Beep. Beep. Beep. Beep.

If you want to perform an act of charity this summer without having to write a big check, without having to scoop mashed potatoes at a homeless shelter, without making yourself crazy on a nonprofit board of directors, here's something easy you can do:

Drive on over to the Revitalization Corps office on Holcomb Street in Hartford, walk right in, find the smoke detector and replace the battery.

Longtime Hartford activist Ned Coll, the keeper of the flame for the Revitalization Corps and, probably, the keeper of the new battery, is never going to change the battery. The smoke detector has been beeping since the Crimean War and Ned, being Ned, is more interested in saving souls and lives and such stuff than prettying up the office and changing the smoke detector battery.

The battery may never change, but Ned himself has changed a bit in recent years. For those who remember Ned the bombastic community activist, Ned the sort-of candidate for the presidency of the United States, Ned the street theater king who brought busloads of black kids to snobby private beaches just to embarrass the white folks - well, there's a new Ned Coll in town.

Ned is more spiritual. Ned is more contemplative. Ned clutches and wears and is in communion with his rosary, in a way that even believers might consider old-fashioned. If Ned confronts you on a private beach today, he is less likely to be urging you to integrate it than to open your heart to God.

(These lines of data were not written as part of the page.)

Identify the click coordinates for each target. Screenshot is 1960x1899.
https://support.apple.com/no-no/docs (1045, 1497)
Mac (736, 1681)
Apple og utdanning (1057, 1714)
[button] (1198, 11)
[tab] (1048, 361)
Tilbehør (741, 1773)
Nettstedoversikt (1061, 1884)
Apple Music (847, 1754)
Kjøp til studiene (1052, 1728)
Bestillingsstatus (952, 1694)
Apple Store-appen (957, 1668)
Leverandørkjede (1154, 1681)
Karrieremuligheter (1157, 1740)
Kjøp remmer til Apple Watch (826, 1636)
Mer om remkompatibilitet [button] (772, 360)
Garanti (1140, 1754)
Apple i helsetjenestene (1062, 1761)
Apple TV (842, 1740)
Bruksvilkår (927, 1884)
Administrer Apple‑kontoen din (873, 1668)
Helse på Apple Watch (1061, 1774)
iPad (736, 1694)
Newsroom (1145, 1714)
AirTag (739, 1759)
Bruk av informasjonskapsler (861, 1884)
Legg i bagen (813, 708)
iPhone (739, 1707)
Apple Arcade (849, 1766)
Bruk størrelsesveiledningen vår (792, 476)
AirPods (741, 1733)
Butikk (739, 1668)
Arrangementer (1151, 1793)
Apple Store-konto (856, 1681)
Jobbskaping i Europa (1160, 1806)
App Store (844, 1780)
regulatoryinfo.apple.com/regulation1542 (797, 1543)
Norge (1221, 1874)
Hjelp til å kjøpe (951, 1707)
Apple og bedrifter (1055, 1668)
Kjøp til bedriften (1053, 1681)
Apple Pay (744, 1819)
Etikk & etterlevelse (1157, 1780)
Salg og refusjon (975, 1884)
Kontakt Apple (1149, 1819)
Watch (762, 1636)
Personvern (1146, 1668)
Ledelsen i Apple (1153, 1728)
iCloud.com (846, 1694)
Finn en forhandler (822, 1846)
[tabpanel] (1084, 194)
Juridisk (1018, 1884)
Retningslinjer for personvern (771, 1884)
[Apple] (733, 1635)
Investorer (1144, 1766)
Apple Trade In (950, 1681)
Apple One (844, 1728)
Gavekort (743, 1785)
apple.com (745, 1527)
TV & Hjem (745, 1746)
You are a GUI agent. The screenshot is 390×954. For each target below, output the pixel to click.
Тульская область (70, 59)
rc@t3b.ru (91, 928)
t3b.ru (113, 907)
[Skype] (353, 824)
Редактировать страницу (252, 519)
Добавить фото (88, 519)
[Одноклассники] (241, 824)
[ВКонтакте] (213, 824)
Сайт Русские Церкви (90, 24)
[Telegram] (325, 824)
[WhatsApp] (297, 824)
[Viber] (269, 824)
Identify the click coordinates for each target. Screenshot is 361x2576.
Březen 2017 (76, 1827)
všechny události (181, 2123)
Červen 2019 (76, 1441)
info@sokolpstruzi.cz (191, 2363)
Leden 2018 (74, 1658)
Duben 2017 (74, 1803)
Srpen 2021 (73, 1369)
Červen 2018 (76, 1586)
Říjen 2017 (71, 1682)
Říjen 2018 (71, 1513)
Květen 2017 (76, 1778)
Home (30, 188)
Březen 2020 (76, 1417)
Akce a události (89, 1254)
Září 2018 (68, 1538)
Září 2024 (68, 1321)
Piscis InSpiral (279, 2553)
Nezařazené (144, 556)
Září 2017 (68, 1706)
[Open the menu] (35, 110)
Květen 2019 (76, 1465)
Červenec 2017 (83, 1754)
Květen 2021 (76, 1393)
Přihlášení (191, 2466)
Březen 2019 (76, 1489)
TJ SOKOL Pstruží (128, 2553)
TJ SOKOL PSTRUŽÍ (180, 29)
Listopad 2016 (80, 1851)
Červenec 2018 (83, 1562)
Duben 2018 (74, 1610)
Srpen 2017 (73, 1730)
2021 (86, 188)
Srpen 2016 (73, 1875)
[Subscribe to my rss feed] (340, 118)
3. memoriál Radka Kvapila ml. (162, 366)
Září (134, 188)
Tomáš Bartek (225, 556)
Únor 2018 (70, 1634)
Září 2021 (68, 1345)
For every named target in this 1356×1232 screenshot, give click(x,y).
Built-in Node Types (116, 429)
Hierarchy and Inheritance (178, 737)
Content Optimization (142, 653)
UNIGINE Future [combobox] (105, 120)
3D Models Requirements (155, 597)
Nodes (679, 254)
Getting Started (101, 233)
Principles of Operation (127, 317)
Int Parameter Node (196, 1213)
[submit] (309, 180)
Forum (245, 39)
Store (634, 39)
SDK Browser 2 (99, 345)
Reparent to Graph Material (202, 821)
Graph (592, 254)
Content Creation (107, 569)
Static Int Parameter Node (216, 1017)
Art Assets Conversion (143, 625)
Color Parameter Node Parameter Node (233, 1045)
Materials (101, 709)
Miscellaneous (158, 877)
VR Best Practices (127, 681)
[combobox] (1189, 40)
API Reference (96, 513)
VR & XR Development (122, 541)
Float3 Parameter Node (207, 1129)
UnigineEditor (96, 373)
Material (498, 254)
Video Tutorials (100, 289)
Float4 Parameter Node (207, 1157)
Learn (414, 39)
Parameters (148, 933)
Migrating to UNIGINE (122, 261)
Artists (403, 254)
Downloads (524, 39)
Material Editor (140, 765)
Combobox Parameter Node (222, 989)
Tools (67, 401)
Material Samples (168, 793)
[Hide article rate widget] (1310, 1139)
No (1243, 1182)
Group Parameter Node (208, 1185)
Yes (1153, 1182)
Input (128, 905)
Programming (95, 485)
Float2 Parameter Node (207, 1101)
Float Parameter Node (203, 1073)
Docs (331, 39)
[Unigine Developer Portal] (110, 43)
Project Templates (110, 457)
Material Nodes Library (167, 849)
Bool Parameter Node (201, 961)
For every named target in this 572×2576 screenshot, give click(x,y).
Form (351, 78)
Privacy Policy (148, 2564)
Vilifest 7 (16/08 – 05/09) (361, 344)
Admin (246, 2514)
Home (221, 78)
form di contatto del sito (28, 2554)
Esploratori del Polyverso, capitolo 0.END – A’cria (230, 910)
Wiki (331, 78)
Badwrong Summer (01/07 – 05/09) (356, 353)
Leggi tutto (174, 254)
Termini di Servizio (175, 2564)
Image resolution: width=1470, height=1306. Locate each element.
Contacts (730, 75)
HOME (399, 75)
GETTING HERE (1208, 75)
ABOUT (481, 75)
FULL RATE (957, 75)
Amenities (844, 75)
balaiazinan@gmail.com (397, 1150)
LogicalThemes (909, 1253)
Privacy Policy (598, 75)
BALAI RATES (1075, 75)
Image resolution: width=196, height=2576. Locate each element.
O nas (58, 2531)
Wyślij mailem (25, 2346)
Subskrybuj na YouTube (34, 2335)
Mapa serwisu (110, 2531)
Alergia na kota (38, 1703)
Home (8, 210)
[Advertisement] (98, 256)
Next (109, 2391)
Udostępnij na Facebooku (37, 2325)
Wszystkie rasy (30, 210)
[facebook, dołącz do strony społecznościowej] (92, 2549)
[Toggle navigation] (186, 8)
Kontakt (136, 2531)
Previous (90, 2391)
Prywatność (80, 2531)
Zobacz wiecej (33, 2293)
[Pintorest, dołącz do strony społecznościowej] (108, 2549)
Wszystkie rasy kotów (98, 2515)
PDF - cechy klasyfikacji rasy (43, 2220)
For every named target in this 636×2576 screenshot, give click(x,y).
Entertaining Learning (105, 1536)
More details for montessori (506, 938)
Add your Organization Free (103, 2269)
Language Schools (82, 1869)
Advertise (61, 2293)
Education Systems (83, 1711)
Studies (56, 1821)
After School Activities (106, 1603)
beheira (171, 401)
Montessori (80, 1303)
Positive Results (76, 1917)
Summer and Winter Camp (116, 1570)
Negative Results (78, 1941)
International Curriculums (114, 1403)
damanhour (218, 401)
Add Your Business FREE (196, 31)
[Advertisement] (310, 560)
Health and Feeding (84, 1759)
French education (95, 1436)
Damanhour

The Catholic stuff was always there, but it was buried amid the community activist, political, Earth-bound stuff that got him on the front pages in the 1970s and 1980s.

Somewhere in all that, Ned experienced a mysterious, mystical, spiritual moment - complete with a vision. "I knew there was energy in the room."

So, now, the Revitalization Corps is led by an aging Ned Coll, who says the rosary every day ("Many Catholics think they are too over-sophisticated for the rosary"), with the explanation that "the more I have prayed, the more energy I have in my work."

Ah, yes. The work. Ned is still ever the activist. The tutoring of North End kids. The insistence that the young boys need male role models to compete against the allure of the drug dealers.

But now there's a bit more God in the Ned Coll sermons, the homilies that were once political and bitter. "We can't be afraid to use the word `Satan,'" he insists. "We need a greater devotion to the Holy Spirit."

Coll suggests that the Catholic Church must regain its enthusiasm for and confidence in aggressively recruiting new priests; that the church must at least seriously consider a married clergy; and that the church must market itself in new ways to overcome the impression that "it's not very fashionable for college graduates."

If there is a man behind the scenes in the transformation of Ned Coll, it is Hartford Archdiocese Auxiliary Bishop Peter Rosazza, who has known Coll since his earliest community organizing days in Hartford, when the Most Rev. Rosazza was the priest at Sacred Heart Church and, later, bishop in Hartford before moving to New Haven.

"Ned used to be much more bombastic," Bishop Rosazza remembers with a chuckle. "He had a mystical experience, and he has found peace, he is genuinely respectful; he is open to the Holy Spirit."

Of course, Ned with no bombast wouldn't really be Ned. He's refined the anger a bit, added some nuance, and comes up with this: The Hartford area has an "insurance culture" that is money-grubbing, conservative and selfish. "We're not praying, we're not reading, we can't do anything - we're not a vibrant culture," he opines.

On the nuts and bolts of major public policy issues, Ned Coll would be a lefty economic catastrophe. But the fire, the commitment, the instinct to grub around and wrestle with poverty, makes Ned a valuable fixture in the community.

He is the "faith" in faith-based community action - something too many church activists forget as they dabble in partisan politics and fill out government grant forms.